SECTION 6.    Sale and Delivery to Merrill Lynch; Settlement.

(a)    Sale of Placement Securities. On the basis of the representations and warranties herein contained and subject to the terms and conditions herein set forth, upon Merrill Lynch’s acceptance of the terms of a Placement Notice or upon receipt by Merrill Lynch of an Acceptance, as the case may be, and unless the sale of the Placement Securities described therein has been declined, suspended, or otherwise terminated in accordance with the terms of this Agreement, Merrill Lynch, for the period specified in the Placement Notice (as amended by the corresponding Acceptance, if applicable), will use its commercially reasonable efforts consistent with its normal trading and sales practices to sell such Placement Securities up to the amount specified, and otherwise in accordance with the terms of such Placement Notice (as amended by the corresponding Acceptance, if applicable). The Company acknowledges and agrees that (i) there can be no assurance that Merrill Lynch will be successful in selling Placement Securities, (ii) Merrill Lynch will incur no liability or obligation to the Company or any other person or entity if it does not sell Placement Securities for any reason other than a failure by Merrill Lynch to use its commercially reasonable efforts consistent with its normal trading and sales practices to sell such Placement Securities as required under this Section 6 and (iii) Merrill Lynch shall be under no obligation to purchase Securities on a principal basis pursuant to this Agreement, except as otherwise agreed by Merrill Lynch in the Placement Notice (as amended by the corresponding Acceptance, if applicable).

(b)    Settlement of Placement Securities. Unless otherwise specified in the applicable Placement Notice (as amended by the corresponding Acceptance, if applicable), settlement for sales of Placement Securities will occur on the third (2nd) Trading Day (or such earlier day as is industry practice for regular-way trading) following the date on which such sales are made (each, a “Settlement Date”).

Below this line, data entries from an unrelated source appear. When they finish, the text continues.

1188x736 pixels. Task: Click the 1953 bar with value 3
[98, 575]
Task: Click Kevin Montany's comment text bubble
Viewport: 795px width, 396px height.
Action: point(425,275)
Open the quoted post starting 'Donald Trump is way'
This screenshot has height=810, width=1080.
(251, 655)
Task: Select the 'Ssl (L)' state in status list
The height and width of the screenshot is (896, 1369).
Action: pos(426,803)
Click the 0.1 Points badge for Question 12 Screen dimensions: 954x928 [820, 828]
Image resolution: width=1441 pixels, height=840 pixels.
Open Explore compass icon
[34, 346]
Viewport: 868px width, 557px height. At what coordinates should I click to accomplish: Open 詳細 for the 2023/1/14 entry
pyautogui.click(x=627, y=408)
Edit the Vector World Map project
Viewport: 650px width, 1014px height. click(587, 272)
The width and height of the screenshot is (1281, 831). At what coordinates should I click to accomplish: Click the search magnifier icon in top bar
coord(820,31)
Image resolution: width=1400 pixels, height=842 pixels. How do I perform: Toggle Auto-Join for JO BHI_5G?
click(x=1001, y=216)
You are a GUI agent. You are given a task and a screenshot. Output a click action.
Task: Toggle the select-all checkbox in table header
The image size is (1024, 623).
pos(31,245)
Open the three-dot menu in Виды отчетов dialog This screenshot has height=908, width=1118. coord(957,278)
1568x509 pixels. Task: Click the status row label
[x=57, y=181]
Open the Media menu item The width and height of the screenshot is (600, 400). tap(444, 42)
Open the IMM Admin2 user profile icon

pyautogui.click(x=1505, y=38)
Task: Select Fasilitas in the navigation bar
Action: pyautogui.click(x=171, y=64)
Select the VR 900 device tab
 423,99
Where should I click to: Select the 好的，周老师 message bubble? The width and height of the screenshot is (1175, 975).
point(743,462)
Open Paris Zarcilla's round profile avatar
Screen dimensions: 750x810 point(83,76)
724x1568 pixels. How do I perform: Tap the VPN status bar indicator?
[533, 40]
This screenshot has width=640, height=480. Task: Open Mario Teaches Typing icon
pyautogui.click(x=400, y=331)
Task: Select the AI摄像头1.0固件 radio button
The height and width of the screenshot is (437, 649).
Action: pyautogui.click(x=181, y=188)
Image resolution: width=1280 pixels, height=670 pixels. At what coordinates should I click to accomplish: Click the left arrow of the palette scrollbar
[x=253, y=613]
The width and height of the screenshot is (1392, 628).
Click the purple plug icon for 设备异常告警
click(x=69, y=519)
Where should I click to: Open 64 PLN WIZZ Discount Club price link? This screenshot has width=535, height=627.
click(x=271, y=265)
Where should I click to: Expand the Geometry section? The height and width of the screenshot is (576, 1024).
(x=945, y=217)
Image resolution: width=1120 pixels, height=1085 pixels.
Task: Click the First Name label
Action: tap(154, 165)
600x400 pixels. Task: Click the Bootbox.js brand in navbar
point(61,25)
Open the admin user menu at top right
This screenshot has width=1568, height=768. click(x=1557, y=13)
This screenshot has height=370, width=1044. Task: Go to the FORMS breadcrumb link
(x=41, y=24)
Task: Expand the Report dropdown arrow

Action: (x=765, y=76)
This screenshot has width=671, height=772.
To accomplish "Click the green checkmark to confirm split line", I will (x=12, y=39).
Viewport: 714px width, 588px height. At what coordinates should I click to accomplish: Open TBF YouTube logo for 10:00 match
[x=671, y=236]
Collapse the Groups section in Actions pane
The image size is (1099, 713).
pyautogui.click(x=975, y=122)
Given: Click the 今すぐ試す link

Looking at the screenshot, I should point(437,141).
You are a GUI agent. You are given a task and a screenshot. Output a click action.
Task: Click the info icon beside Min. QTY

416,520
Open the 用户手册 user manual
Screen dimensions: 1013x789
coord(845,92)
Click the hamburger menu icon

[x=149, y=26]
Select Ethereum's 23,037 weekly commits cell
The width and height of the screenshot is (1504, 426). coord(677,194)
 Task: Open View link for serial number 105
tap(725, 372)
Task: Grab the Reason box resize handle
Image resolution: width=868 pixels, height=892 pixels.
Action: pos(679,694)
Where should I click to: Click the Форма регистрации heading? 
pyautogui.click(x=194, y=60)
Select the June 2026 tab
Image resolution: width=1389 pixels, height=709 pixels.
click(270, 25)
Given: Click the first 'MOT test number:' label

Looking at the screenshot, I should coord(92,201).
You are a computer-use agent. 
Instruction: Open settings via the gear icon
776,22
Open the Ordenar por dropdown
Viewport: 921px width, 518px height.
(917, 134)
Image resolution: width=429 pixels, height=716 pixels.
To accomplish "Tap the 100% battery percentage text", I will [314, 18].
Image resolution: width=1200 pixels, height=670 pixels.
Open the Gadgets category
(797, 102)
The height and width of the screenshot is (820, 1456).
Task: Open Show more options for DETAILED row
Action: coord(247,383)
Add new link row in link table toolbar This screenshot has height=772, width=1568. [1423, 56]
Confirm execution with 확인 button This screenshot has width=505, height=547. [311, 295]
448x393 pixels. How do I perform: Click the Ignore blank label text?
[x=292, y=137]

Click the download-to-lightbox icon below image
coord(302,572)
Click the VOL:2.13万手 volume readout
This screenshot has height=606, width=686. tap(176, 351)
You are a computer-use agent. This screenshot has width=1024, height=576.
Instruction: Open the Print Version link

The amount of proceeds to be delivered to the Company on a Settlement Date against receipt of the Placement Securities sold (the “Net Proceeds”) will be equal to the aggregate offering price received by Merrill Lynch at which such Placement Securities were sold, after deduction for (i) Merrill Lynch’s commission, discount or other compensation for such sales payable by the Company pursuant to Section 2 hereof, (ii) any other amounts due and payable by the Company to Merrill Lynch hereunder pursuant to Section 8(a) hereof, and (iii) any transaction fees imposed by any governmental or self-regulatory organization in respect of such sales.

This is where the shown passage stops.